Я налил им по маленькой чашечке спирту, а Петрушина подала сало и консервы. Подкрепившись, они почувствовали себя бодрее и рассказали о последнем бое.

— Много людей потеряли, — начал сержант. — Вместе с Горбачевым погибло четырнадцать. А военком Николаенко попал фашистам в лапы.

Константинов и Мартынов рассказали, что рота, которая теперь называлась отрядом, вышла из Гульцева в ночь на 23 января. Командир 328-й дивизии поставил Горбачеву боевую задачу блокировать Чваново и Сорочку, не пускать противника на большак, ведущий к Сухиничам. Горбачев послал к Сорочке два отделения под [130] командованием лейтенанта Кривцова, а с остальными бойцами направился к Чванову.

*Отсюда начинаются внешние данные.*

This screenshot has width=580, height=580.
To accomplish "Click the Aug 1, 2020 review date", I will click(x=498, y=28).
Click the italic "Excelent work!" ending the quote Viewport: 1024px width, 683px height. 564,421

Разведчики выяснили, что немцев в Чванове не больше роты. Однако из Брыни к ним идет подкрепление: около шестидесяти подвод по пяти-шести гитлеровцев на каждой. Командир отряда решил обойти село и атаковать санную колонну на марше. Но она оказалась очень растянутой и не вся попала под обстрел. Бой затянулся.

Под утро и без того сильный противник, получив подкрепление, начал обходить лыжников с флангов. Положение создалось тяжелое. Военфельдшер Александра Ценина едва успевала перевязывать раненых.

Горбачев подал сигнал отходить, а сам с пятнадцатью бойцами остался прикрывать отход главных сил. Там он и погиб.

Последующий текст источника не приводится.